Another advantage is scheduling patients' appointments as every patient may want to come to the hospital or clinic for different illnesses. The scheduling process is crucial for patients who come for diagnosis and may return for treatment purposes.
The innovative software solutions have allowed medical practices to set key performance indicators (KPIs), review weekly and monthly performances, and analyze the revenue flow. Modern medical billing software solutions are equipped with features such as generating custom reports such as patient history, financial reports, workflows, alerts, and notifications.
- Help with HIPAA Compliance
For every medical practice, the essential task is to keep up to date with HIPAA (Health Insurance Portability and Accountability Act) compliance standards, as any delay can lead up to lawsuits and monetary penalty.
A medical practice's success at getting full payment of the services rendered to patients lies mostly in medical coding as each diagnosis, medications, and surgical procedure accounts for a particular code. The conversion of diagnosis and treatment allows the medical practice to process the bill accurately.
Why Medical Coding is Core Feature of Billing Software
The common codes that become part of a medical bill include CPT (Current Procedural Terminology) codes and ICD (International Classification of Disease) codes. Currently, the tenth edition or ICD-10 is used in the medical industry. The ICD-10 codes are made by World Health Organization (WHO) and necessary to maintain patient records and medical billing process.
The sophisticated coding and billing solutions relieves the manual tasks of coding as all the codes are predefined, and the coding specialist only needs to select the code instead of memorizing or keeping track of all the complex codes. Once the coding is done, the software also helps the administrative team to
- Follow up on claims
- Resolve issues with denied claims and resubmitting them
- Posting payments and managing collections
It is a known fact that more than 50% of medical claims are denied or rejected by the insurance company due to errors in coding and billing, and in many cases, the payment is denied as the medical services given to patients are not covered in the insurance policy. The medical billing cycle steps include
- The front desk of medical practice will use the software to check the patient’s insurance eligibility while scheduling an appointment
- An automatic reminder is activated to reduce no shows.
- When the doctor meets the patient, information from the EHR is generated and sent to the billing software to ensure communication from the front desk to the healthcare provider
- The codes are selected based on the diagnosis or treatment, and then a bill is submitted to the insurance company. A value-added feature of ‘scrubbing’ ensures that claims meet the requirement and are accepted without any objection.
- Most of the billing criteria are payer-specific, so it is important to verify the payer’s claim submission guidelines.

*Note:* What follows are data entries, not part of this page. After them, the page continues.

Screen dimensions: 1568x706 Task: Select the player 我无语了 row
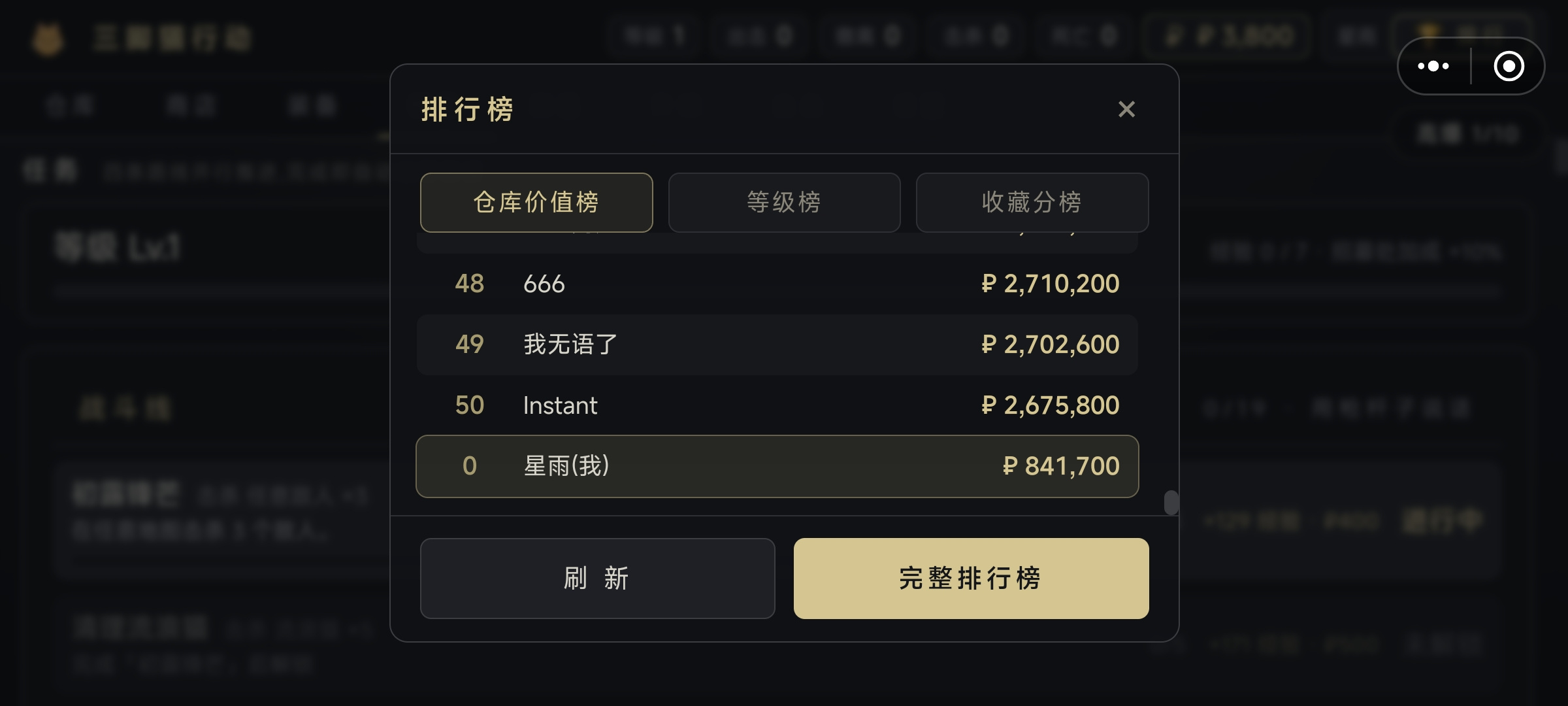point(777,345)
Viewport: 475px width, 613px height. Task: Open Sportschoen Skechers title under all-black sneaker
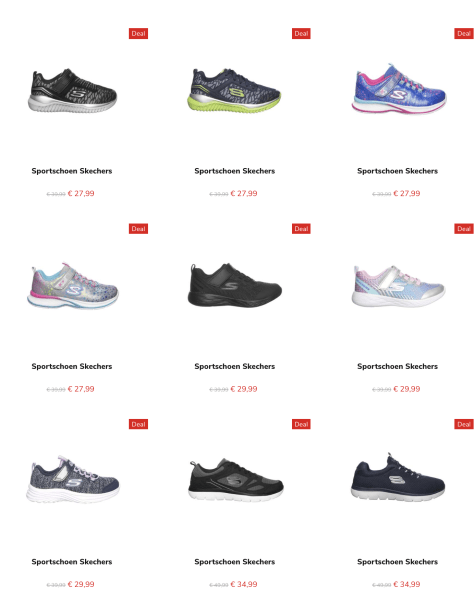[235, 366]
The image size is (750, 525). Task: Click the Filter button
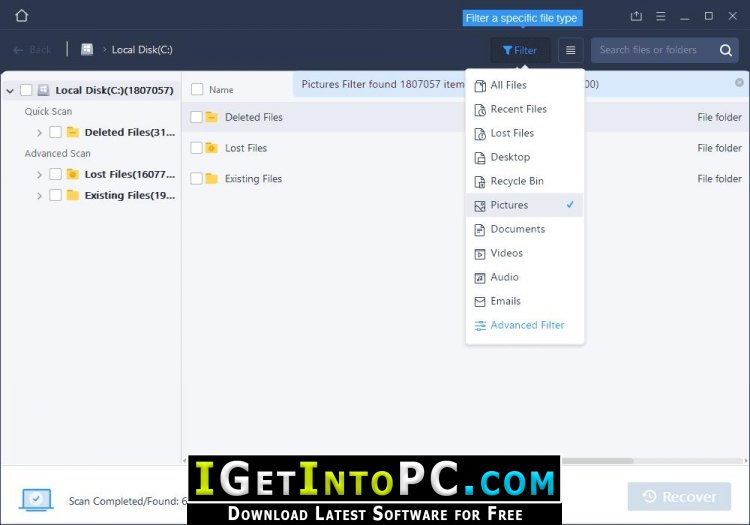point(520,50)
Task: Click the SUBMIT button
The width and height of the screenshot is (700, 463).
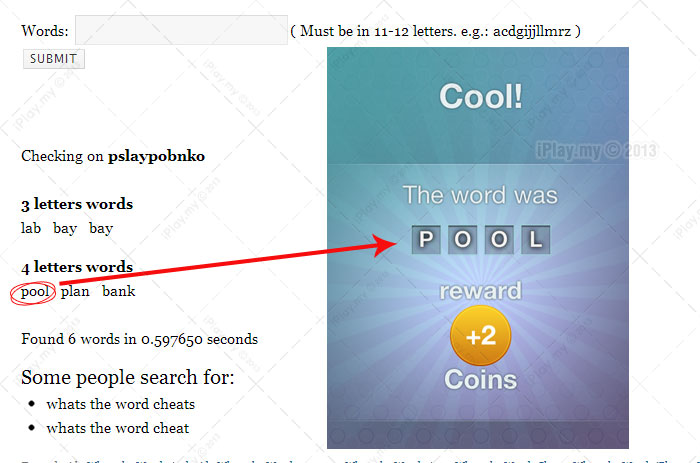Action: click(x=54, y=59)
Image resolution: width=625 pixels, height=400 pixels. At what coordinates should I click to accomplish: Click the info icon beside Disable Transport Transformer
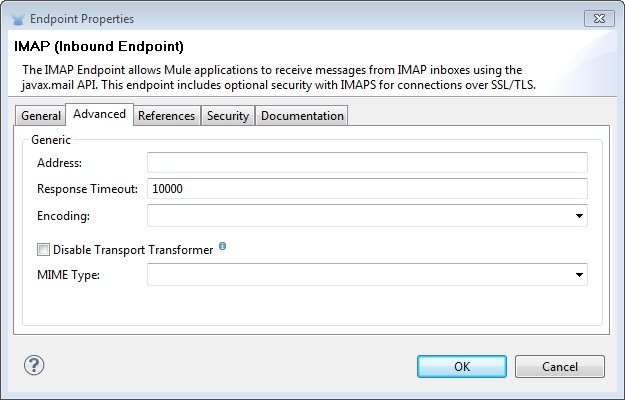point(222,246)
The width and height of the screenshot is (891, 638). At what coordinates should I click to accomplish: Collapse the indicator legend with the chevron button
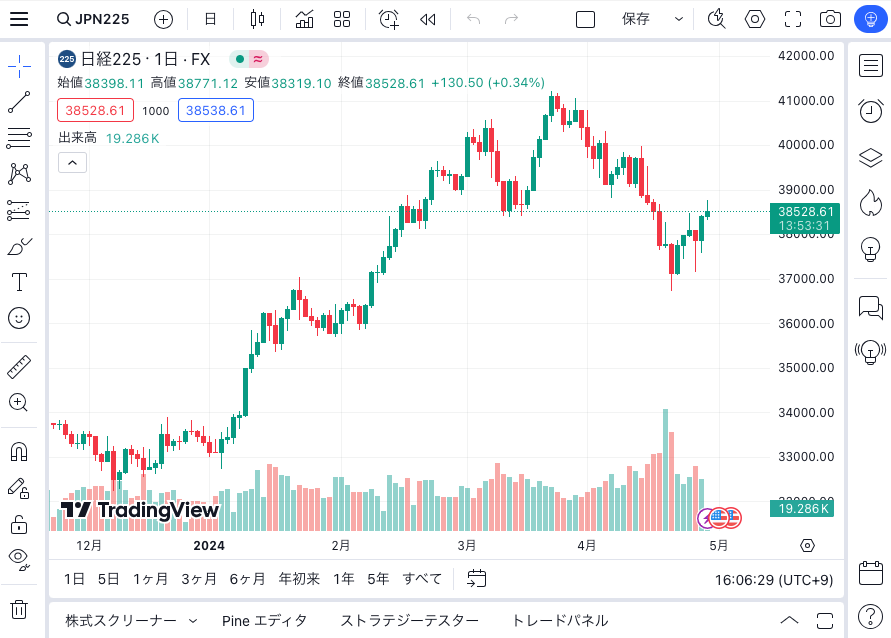tap(72, 163)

The digital solutions and systems are imperative in the healthcare sector and more so with the Covid-19 outbreak that has put an extra burden on medical practices to care for the patients diagnosed with Coronavirus and patients wanting treatment of acute or chronic ailments. Faster and accurate claim processing gives more control and flexibility to the medical practice.
Most healthcare centers focus primarily on patient care but streamlining the financial and revenue cycle is necessary to make sure that the patient's needs concerning medications or any procedural treatment are effectively met. Implementing a robust and advanced billing and coding software will improve patient satisfaction, lower operational expenses, reduce claim denials, and increase cash flow.